# REQUIRED WORK
Set down the part of the records below that opens with the line containing "Task: Click the Teams filter toggle button" and closes with the line containing "Action: 223,181", both of those lines included, copying every line exactly and leaving out the pictures.

# STORED DATA
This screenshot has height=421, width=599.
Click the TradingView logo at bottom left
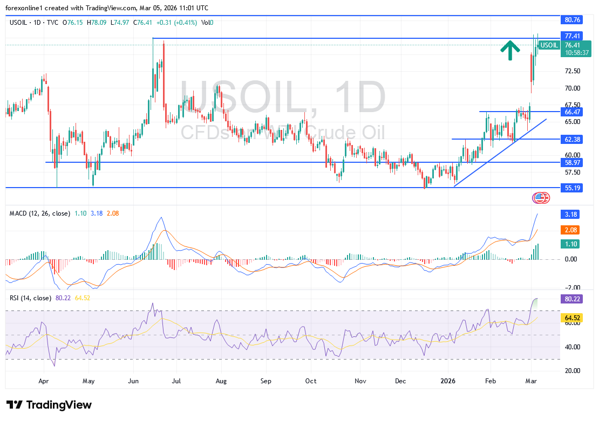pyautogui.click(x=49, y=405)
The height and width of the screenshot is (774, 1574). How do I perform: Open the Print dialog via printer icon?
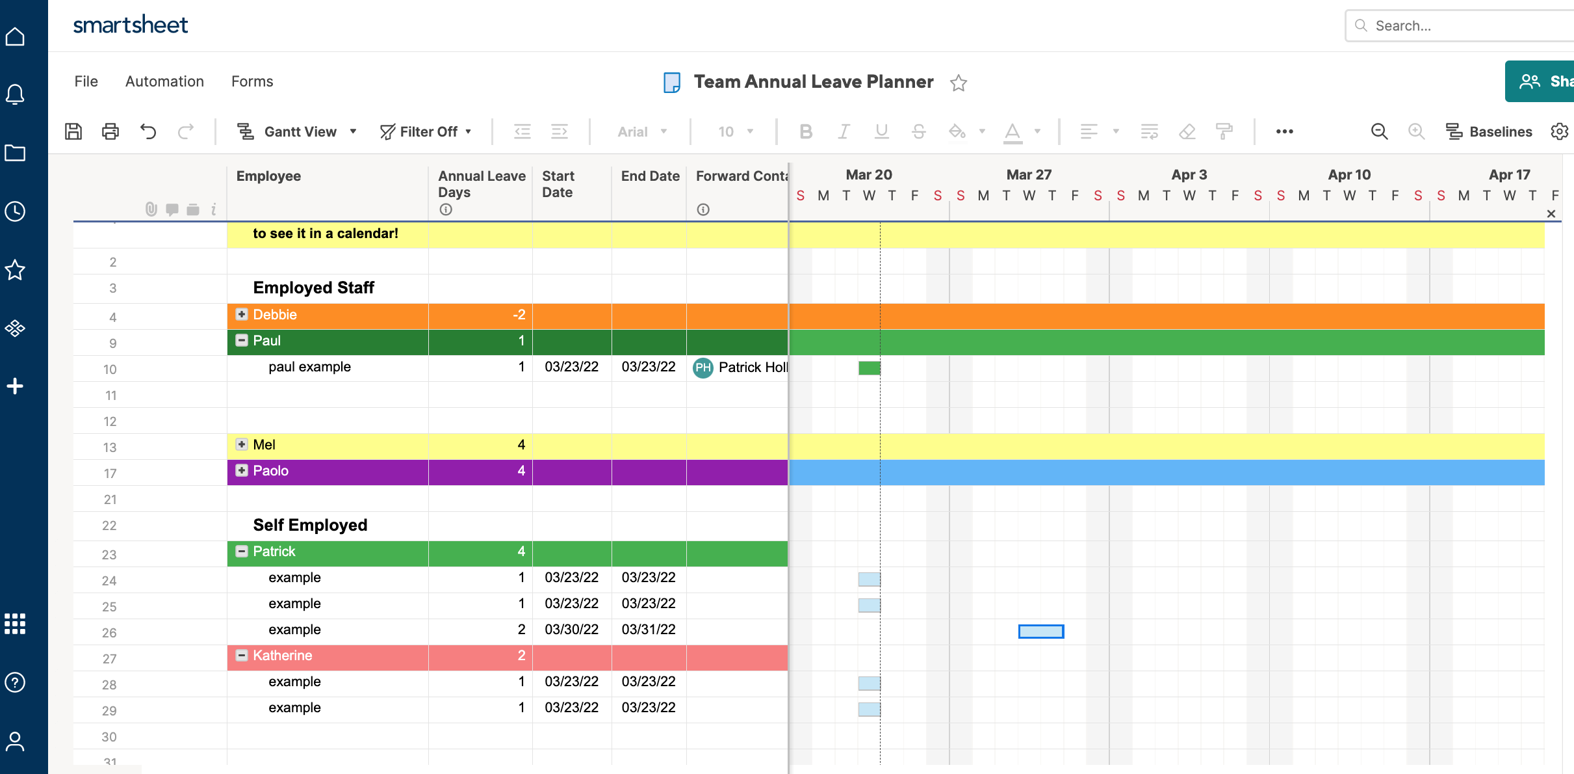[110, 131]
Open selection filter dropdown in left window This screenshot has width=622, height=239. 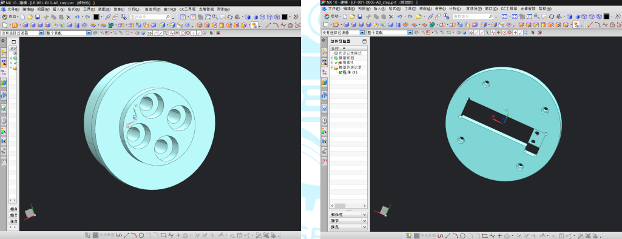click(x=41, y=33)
---
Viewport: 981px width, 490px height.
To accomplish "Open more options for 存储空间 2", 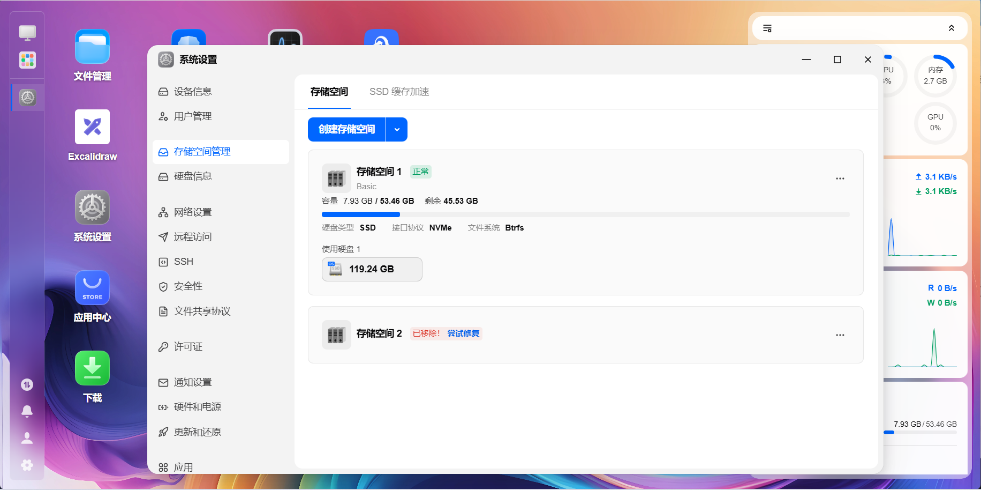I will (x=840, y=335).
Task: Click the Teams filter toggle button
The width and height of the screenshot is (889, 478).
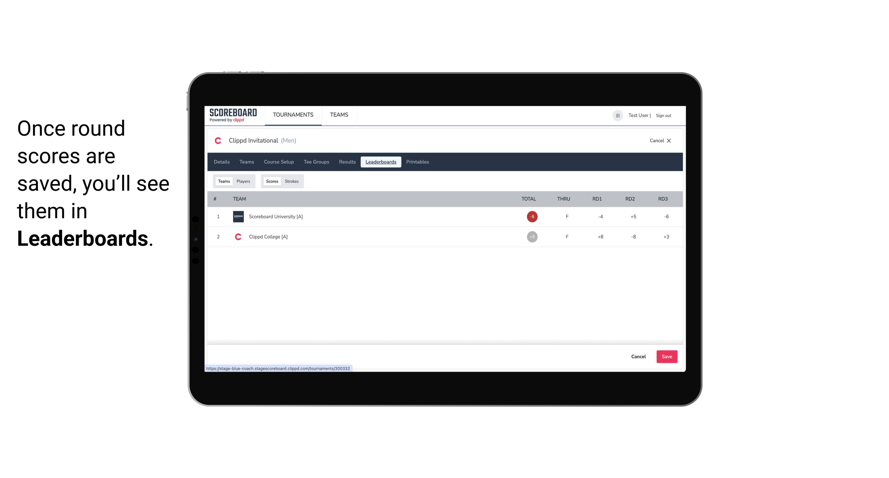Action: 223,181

# FULL RESPONSE
Task: Click the Teams filter toggle button
The width and height of the screenshot is (889, 478).
Action: 223,181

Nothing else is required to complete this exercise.